Members of an independent NASA panel studying UFOs, or what the U.S. government now terms UAP for "unidentified anomalous phenomena," said in their first public meeting on Wednesday that scant high-quality data and a lingering stigma pose the greatest barriers to unraveling such mysteries.
The 16-member body, formed last year among leading experts from scientific fields ranging from physics to astrobiology, held a four-hour session streamed live on a NASA webcast to deliberate their preliminary findings ahead of issuing a report expected later this summer.
The panel's chairman, astrophysicist David Spergel, said his team's role was "not to resolve the nature of these events," but rather to give NASA a "roadmap" to guide future analysis.
NASA officials said several panelists had been subjected to unspecified "online abuse" and harassment since beginning their work in June last year.
"It is really disheartening to hear of the harassment that our panelists have faced online because they're studying this topic," NASA's science chief, Nicola Fox, said in her opening remarks. "Harassment only leads to further stigmatization."
The greatest challenge panel members cited, however, was a dearth of scientifically reliable methods for documenting UFOs, typically sightings of what appear as objects moving in ways that defy the bounds of known technologies and laws of nature.
The underlying problem, they said, is that the phenomena in question are generally being detected and recorded with cameras, sensors and other equipment not designed or calibrated to accurately observe and measure such peculiarities.
"If I were to summarize in one line what I feel we've learned, it's we need high-quality data," Spergel said. "The current existing data and eyewitness reports alone are insufficient to provide conclusive evidence about the nature and origin of every UAP event."
Taboos surrounding the issue also remain.
While the Pentagon in recent years has encouraged military aviators to document UAP events, many commercial pilots remain "very reluctant to report" them due to the lingering stigma surrounding such sightings, Spergel said.
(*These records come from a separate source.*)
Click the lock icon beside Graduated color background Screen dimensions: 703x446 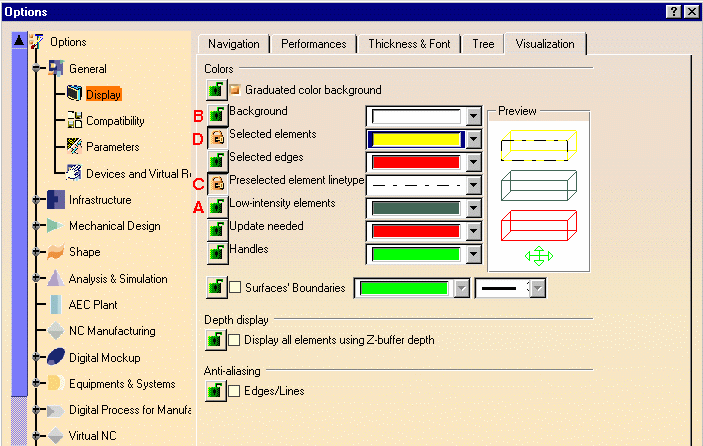[215, 90]
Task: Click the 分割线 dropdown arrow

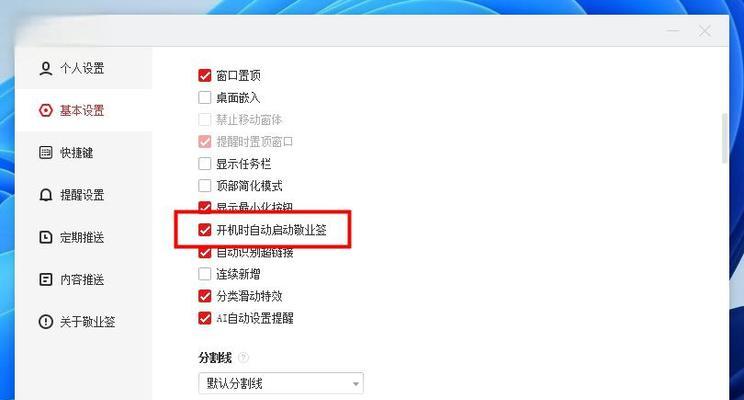Action: coord(356,384)
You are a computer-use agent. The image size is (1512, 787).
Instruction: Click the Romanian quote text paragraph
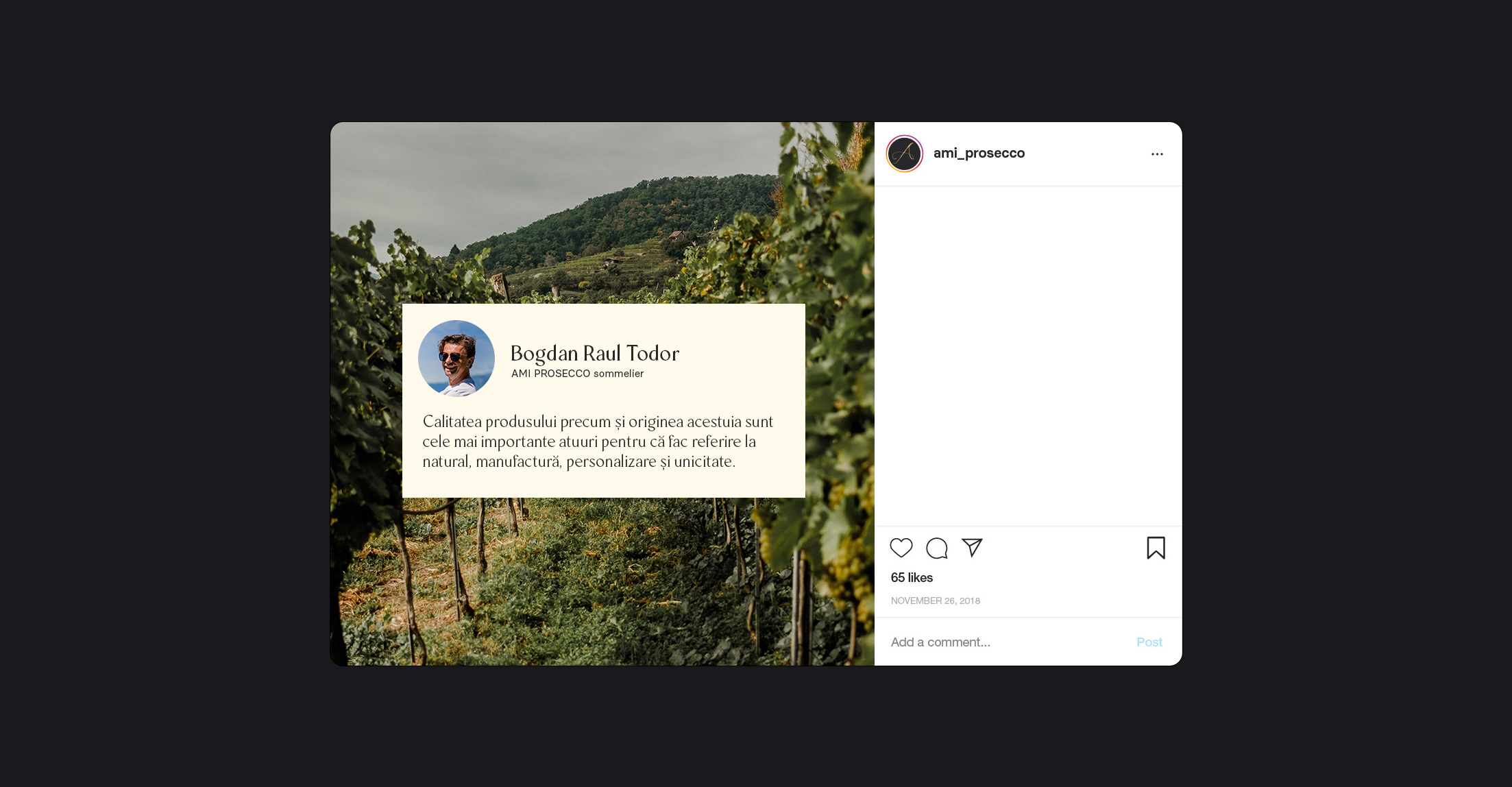598,441
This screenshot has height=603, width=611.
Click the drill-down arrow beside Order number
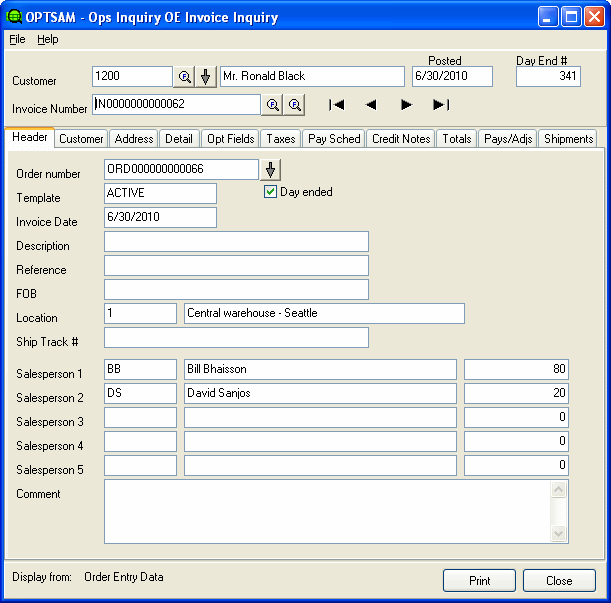click(271, 170)
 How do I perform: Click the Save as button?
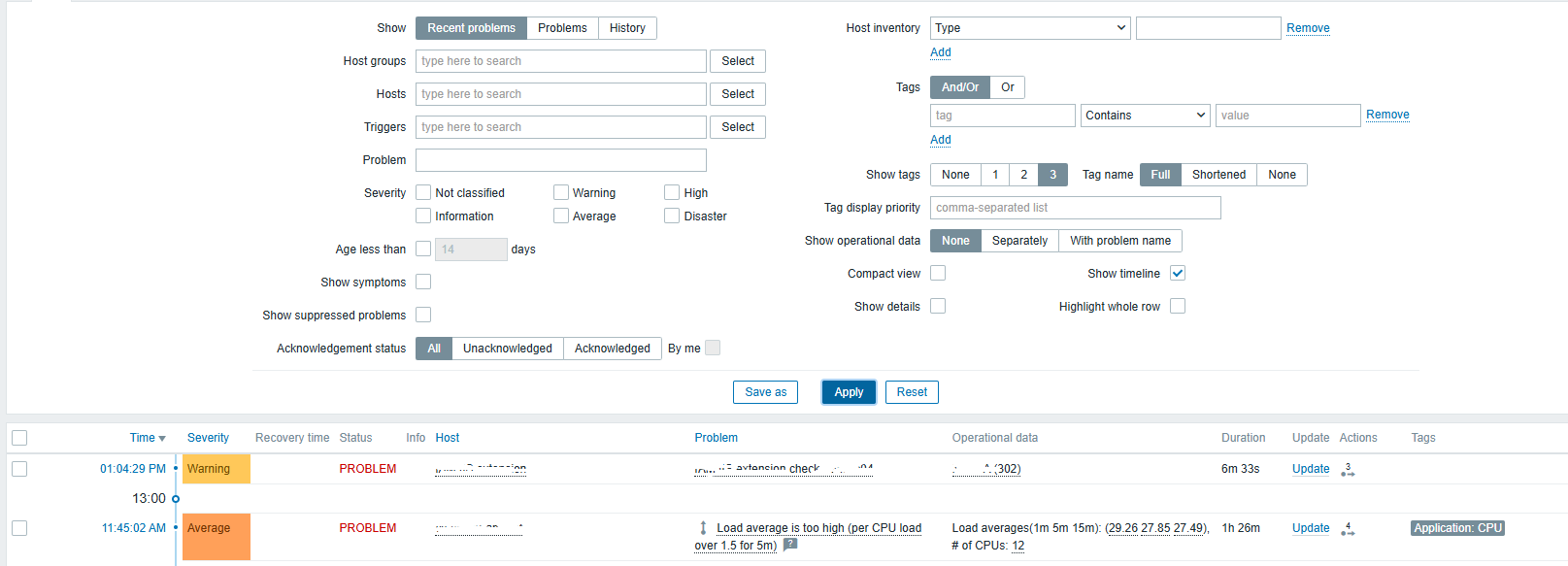765,392
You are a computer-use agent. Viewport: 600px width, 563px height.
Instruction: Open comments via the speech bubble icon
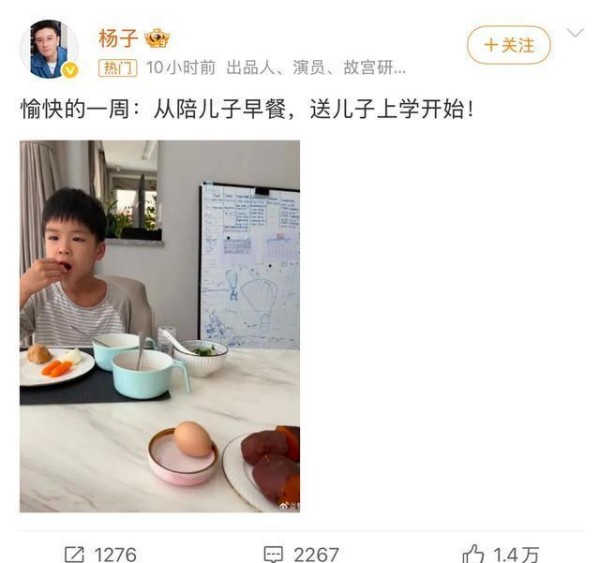(274, 554)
The NASA advisory panel represents the first UFO inquiry ever conducted under the auspices of the U.S. space agency for a subject the government once consigned to the exclusive and secretive purview of military and national security officials.
The NASA study is separate from a newly formalized Pentagon-based investigation of sightings reported in recent years by military aviators and analyzed by U.S. defense and intelligence officials.
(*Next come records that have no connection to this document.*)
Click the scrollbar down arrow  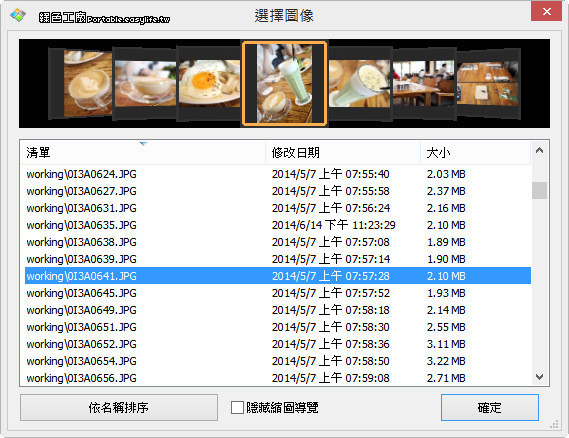tap(540, 377)
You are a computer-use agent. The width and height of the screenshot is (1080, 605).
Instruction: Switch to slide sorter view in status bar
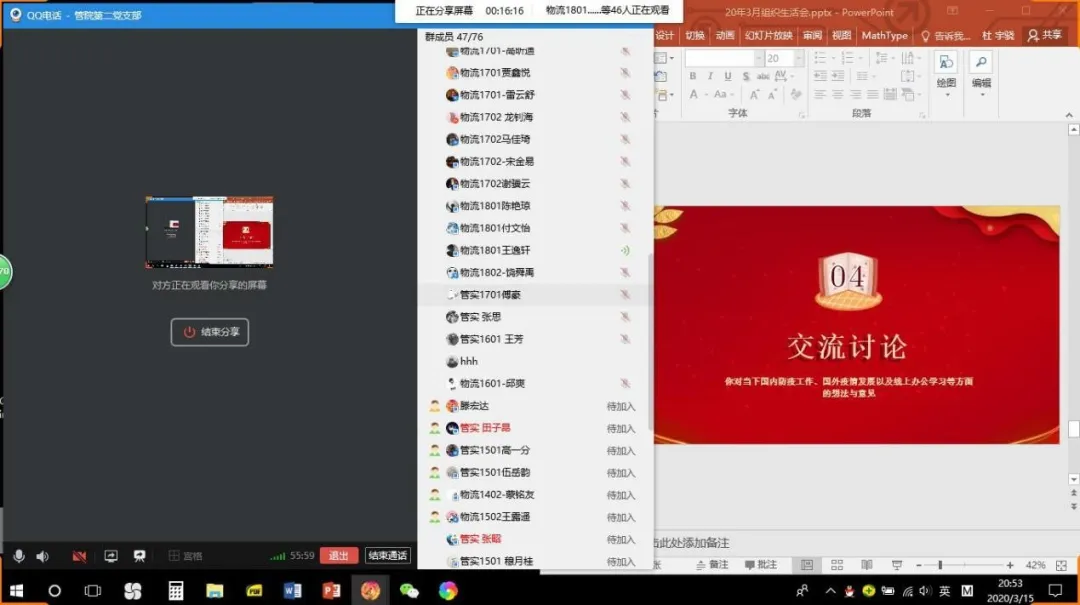point(838,565)
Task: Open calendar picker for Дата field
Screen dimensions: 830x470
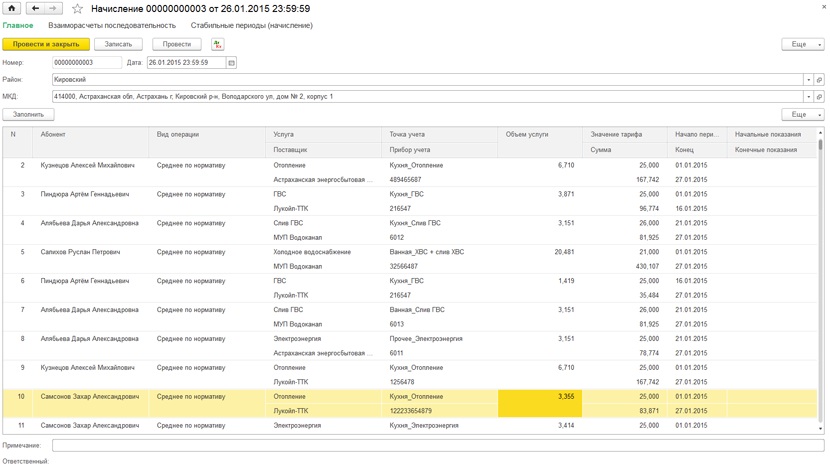Action: tap(231, 62)
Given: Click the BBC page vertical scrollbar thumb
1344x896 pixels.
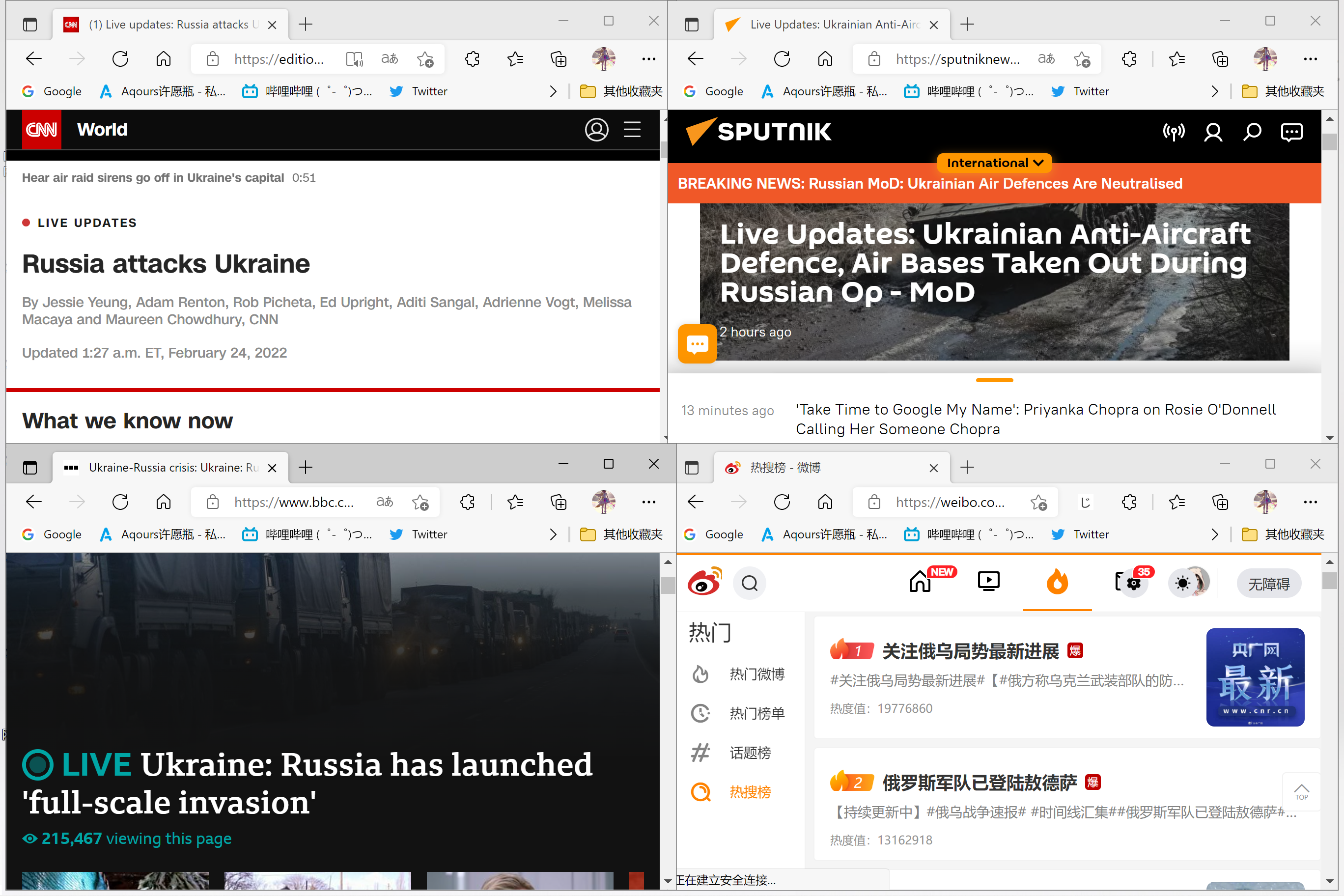Looking at the screenshot, I should point(668,585).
The U.S. military has documented more than 800 cases over the past two decades, said Sean Kirkpatrick, director of the Pentagon's newly formed All-domain Anomaly Resolution Office, or AARO.
But just a few percent are considered beyond relatively simple explanation, while the rest can be attributed to mundane origins such as aircraft, balloons, debris or atmospheric causes, he said.
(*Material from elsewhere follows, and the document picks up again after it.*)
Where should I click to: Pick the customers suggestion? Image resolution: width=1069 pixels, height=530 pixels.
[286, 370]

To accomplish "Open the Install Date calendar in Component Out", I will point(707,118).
The parallel NASA and Pentagon efforts highlight a turning point for the government after decades spent deflecting, debunking and discrediting reports of unidentified flying objects, or UFOs, dating back to the 1940s.
But in finally addressing the issue head-on, both NASA and the Pentagon have emphasized the imperative of protecting U.S. airspace, and by extension public safety and natural security.
In a departure from the Pentagon, NASA's panel is examining only unclassified reports from civilian observers, an approach Spergel said permits open sharing of information among scientific, commercial and international entities, as well as the public.
The term UFOs, long widely associated with notions of flying saucers and aliens, has been replaced in official government parlance by the abbreviation UAP.
Recent U.S. law revised the UAP acronym, previously confined to "aerial" phenomena, to stand for "unidentified anomalous phenomena," expanding the NASA study team's research scope to include puzzling events in space or at sea.
Panel members said the majority of their work still focused on aerial phenomena.
Moreover, both NASA and defense-intelligence officials have stressed that while the existence of intelligent alien life has not been ruled out, they have found no evidence suggesting an extraterrestrial origin for UFO sightings.
"To make the claim that we see something that is evidence of non-human intelligence would require extraordinary evidence, and we have not seen that," Spergel said.